普通、社会の公器、大新聞の一面ぶち抜きの記事を、自社のサイトでまったくフォローしないなんてありえないだろうと思わない部分もある。朝日の中でも暗闘みたいなことがあるのだろうか。この状況下でこの記事はちょっとみたいな感覚が内部的にもあるのではないかと思う。記事は署名入りで丸山ひかりなる記者のもの。ググると30前後の比較的若手で、東北の支局とかにもいた経験のある人らしい。こういう記事をモノにする感覚だと、読売あたりだと出世しそうだけど、さて朝日だとどうかな。
しかしネットで引用できないとなると、さてどうしようかな。全文、ここに写してもいいのだが、どうにも徒労のような気もしないでもいない。しょせん、記事ネタがなかったから、とりあえず載っけてみました的な内容ではあるからちょっと躊躇してしまう。
ただし記事が最後にまとめてみせた、風力発電を導入した自治体はどこも青息吐息ではあるのだが、民間企業での導入、進出機運は高まっているという部分だけ、引用してみる。個人的な感想としていえば、そんなにもマイナスなものになぜ民間企業が進出していくのかということ。本当ならこのへんをきちんと掘り下げて欲しいところなのだが。

一方、民間企業の動きは加速している。東芝(東京都)は5月に、韓国の風車メーカーに資本参加し、風力発電事業に参入すると発表した。」居酒屋チェーン大手「ワタミ」は、秋田県内に市民風力発電(札幌市)の関連会社が計画している風力発電所(1基2千キロワット)の建設に資金を投じている。

とここまで書いていて、じゃあ私は風力発電諸手をあげて賛成かというと、実はそうでもなかったりもする。やれ低周波だの、騒音公害だのという話も聞いていることはいる。費用対効果の問題ももちろんある。ただし、一度なんかあった場合の原発の被害の甚大さ、放射性廃棄物の問題、そのへんのもろもろ考えたときに、比較すれば風力のデメリットのほうが、ある意味よりましだろうと、まあそんな程度なのである。
私は「鉄腕アトム」と同時代の世代である。ご幼少の頃より、月刊「少年」だとかでワクワクしながら「アトム」を読んだクチである。ある意味「アトム」で人格形成したといっても過言でもない。ただしあまり優等生ではなかったので、主には「おそ松君」で人格形成してしまった帰来がないでもない。そういう世代だから、基本的には原子なるものに、実は満更ではなかったりもする。唯一の被爆国の国民であってもだ。
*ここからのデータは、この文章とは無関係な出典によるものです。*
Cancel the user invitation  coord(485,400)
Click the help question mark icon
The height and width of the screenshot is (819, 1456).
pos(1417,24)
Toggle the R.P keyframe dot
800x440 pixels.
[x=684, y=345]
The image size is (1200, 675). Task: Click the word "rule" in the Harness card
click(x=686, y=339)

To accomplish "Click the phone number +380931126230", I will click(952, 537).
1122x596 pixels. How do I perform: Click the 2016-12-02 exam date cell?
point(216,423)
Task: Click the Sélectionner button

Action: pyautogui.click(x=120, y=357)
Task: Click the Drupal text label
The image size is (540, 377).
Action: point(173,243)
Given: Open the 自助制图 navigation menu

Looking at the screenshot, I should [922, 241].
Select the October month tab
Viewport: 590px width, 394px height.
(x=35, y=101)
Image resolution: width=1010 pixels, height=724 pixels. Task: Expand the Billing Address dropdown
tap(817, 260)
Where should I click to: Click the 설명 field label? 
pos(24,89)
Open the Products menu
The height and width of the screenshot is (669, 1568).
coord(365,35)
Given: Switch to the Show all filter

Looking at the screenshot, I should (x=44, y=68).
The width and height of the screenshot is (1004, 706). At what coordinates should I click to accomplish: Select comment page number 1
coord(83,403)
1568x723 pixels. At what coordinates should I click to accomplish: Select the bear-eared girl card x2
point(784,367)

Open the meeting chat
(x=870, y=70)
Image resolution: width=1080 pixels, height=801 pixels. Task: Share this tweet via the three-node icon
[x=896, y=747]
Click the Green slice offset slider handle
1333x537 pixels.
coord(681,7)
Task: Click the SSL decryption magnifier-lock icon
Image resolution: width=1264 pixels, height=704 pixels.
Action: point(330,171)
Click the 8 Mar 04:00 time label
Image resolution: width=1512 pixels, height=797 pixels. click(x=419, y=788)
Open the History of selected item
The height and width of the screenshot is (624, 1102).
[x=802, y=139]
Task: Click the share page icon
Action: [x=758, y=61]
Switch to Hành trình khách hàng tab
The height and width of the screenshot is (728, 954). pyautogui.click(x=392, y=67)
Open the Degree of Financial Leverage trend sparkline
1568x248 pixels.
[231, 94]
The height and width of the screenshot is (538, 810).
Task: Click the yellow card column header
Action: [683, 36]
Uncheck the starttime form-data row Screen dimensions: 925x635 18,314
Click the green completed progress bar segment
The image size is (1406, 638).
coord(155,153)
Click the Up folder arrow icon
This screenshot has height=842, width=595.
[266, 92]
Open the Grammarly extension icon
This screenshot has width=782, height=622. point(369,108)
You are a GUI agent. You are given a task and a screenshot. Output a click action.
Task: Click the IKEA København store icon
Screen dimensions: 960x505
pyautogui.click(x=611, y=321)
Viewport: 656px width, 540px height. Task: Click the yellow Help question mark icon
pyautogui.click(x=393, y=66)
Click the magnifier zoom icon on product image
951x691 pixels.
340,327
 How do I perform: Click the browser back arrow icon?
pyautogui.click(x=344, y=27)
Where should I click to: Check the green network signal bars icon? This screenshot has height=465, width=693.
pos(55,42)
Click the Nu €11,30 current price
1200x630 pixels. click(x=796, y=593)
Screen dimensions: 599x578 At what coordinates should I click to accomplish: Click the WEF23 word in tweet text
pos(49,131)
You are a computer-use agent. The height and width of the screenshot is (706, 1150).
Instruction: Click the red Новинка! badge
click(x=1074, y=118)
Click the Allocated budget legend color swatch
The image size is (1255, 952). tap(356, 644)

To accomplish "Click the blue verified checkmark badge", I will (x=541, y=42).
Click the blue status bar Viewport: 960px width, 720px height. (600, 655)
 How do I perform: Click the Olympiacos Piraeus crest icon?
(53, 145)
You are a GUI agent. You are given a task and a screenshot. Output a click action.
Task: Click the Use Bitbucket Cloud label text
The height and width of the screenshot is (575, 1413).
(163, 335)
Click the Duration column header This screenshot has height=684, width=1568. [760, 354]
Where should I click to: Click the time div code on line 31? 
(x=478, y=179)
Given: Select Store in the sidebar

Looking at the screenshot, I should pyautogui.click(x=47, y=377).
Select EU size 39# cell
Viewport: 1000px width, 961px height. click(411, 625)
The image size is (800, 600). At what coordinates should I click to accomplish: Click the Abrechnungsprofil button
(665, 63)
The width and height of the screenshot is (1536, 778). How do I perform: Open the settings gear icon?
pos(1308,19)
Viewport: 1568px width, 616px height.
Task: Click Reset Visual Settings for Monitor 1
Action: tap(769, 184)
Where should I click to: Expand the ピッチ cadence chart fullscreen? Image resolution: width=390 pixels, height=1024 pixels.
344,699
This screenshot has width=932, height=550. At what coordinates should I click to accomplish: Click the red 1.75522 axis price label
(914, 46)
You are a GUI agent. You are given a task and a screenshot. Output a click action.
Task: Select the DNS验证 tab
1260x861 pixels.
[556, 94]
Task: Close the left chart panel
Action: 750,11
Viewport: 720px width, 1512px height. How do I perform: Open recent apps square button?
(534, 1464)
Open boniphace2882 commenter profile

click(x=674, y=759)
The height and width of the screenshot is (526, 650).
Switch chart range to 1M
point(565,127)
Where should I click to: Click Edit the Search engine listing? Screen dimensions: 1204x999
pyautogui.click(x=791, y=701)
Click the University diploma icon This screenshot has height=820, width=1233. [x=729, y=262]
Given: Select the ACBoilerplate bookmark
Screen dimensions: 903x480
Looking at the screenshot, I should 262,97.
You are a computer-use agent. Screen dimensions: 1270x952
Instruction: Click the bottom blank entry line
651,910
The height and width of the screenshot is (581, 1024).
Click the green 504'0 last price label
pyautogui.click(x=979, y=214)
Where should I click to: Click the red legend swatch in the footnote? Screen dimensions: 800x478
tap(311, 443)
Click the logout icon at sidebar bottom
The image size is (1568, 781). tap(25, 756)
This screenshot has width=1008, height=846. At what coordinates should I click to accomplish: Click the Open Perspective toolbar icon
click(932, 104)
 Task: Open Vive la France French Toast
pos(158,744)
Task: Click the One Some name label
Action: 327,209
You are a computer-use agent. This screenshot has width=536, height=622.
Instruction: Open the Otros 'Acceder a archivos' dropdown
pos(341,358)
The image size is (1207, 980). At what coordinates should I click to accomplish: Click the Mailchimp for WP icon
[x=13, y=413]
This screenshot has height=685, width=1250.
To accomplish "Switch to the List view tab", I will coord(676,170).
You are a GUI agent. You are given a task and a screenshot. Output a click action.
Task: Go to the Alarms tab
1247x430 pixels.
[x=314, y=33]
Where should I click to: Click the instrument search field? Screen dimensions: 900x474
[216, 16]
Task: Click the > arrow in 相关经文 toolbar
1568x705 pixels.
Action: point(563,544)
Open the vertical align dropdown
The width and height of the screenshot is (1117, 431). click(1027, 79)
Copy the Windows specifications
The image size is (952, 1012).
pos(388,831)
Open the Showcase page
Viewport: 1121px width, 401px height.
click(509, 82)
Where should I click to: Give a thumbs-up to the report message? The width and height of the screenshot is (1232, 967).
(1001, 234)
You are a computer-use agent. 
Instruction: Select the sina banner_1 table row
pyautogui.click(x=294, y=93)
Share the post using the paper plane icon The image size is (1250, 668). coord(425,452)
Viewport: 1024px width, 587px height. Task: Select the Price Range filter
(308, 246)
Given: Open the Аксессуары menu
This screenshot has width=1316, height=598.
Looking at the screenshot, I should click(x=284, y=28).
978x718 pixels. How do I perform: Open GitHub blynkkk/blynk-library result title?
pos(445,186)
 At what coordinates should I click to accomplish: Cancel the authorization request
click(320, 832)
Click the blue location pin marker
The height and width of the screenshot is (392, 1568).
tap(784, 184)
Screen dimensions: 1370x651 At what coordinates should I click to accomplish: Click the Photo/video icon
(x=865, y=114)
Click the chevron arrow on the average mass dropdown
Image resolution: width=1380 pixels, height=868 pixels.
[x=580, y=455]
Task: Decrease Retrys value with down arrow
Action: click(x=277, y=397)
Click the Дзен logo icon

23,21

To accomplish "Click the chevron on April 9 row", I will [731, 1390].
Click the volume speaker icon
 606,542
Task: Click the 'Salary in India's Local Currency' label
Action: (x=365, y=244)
原子力の未来に胸躍らせた世代ではあるのだが、いろいろ見聞きするにつけ、やはり原子力はヤバイと思わざるをえなくなった。これはまだまだ人類が完全に制御できるような代物じゃない。人類がおもちゃにしてはあかん部類のものではないかと。まあこのへんは二十歳頃からずっと思い続けていることだ。それがフクシマの現実に直面して、やっぱり思ってたとおりではないかと、まあそういう実感のまま今日に至るというところだ。
だからあえて言います。多少のマイナス面はあってもいいから、とりあえず原発に代わるものをなんでも取り入れましょうよと。風車がぶっ倒れても、とりあえず周囲数10キロ範囲の住民が避難するなんてことはありえないのだから。風車の近くの畑のキャベツをつぶす必要だってないのだから。